PROJECT TEAM
Mari Kleist, BA, MA, PhD
Post-Doctoral Research Associate
Worked on ‘The search for the origins of the Inuit and Ultima Thule’
Mari gained her BA (2007) Cultural and Social History at the Ilisimatusarfik (University of Greenland), her MA (2009) Archaeology at the Memorial University of Newfoundland, Canada, and her PhD (2013) Prehistoric Archaeology at the University of Copenhagen, Denmark. Her research primarily focuses on the pre-Inuit (Dorset) and early Inuit cultures across the eastern Arctic and Sub-Arctic. More generally, she is interested in understanding past human behaviours and cultural practices across time and space, and the role that material culture plays in social life.
Since the completion of her PhD, Mari has worked in different capacities in higher education, government, and as an independent researcher. She has taught undergraduates about the prehistory of Greenland and Arctic archaeology at the Ilisimatusarfik, and continues to work there as an external examiner. Her interest in the impacts of colonialism on indigenous societies derives from her own Greenlandic cultural background, and for over two years (2014-2016), she worked as the Head of Secretariat for the Greenland Reconciliation Commission at the Premier’s Office.

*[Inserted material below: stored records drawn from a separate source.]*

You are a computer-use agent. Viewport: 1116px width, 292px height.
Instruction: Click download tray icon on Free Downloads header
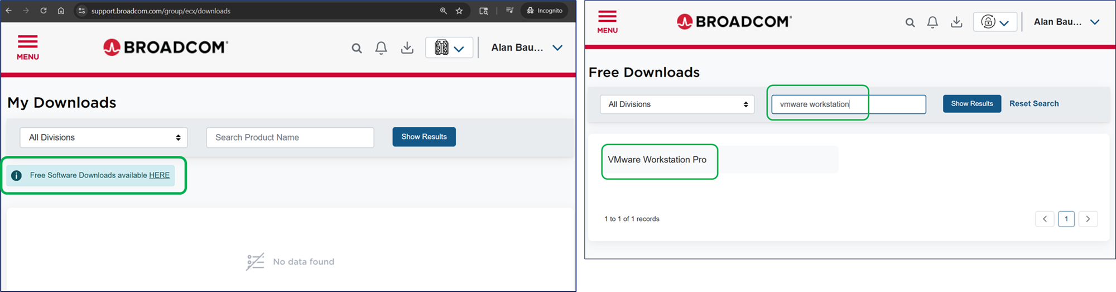coord(956,22)
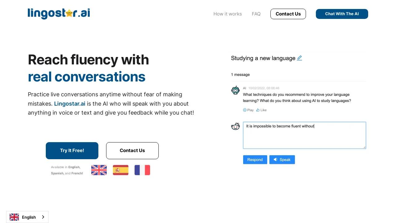Screen dimensions: 396x223
Task: Select the Spanish flag
Action: point(121,170)
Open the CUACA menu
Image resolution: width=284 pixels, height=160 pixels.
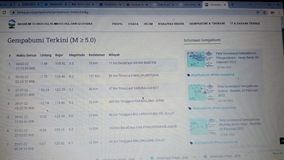(x=133, y=24)
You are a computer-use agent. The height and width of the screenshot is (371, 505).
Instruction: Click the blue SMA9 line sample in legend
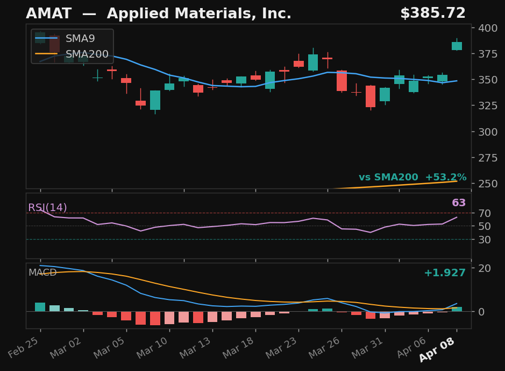pos(46,39)
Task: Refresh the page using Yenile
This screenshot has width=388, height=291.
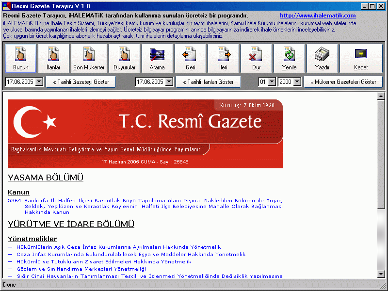Action: tap(289, 58)
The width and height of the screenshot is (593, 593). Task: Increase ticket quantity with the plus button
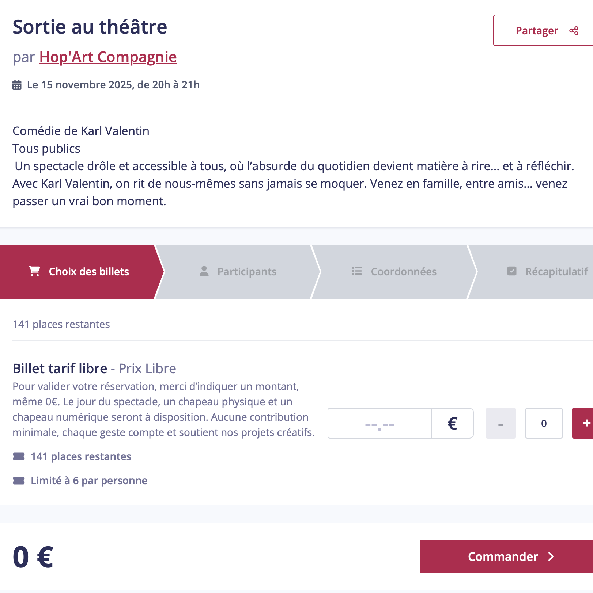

Mari also has extensive interests in education. Prior to beginning her archaeological studies, Mari received a certified primary and secondary teaching degree from Ilinniarfissuaq, Greenland (2002), a four-year programme involving a year at the University of Hedmark, Elverum, Norway. For nearly six years, she taught at Ukaliusaq— one of the public schools in Nuuk, Greenland.
Mari returned to Brussels for personal reasons in February 2019.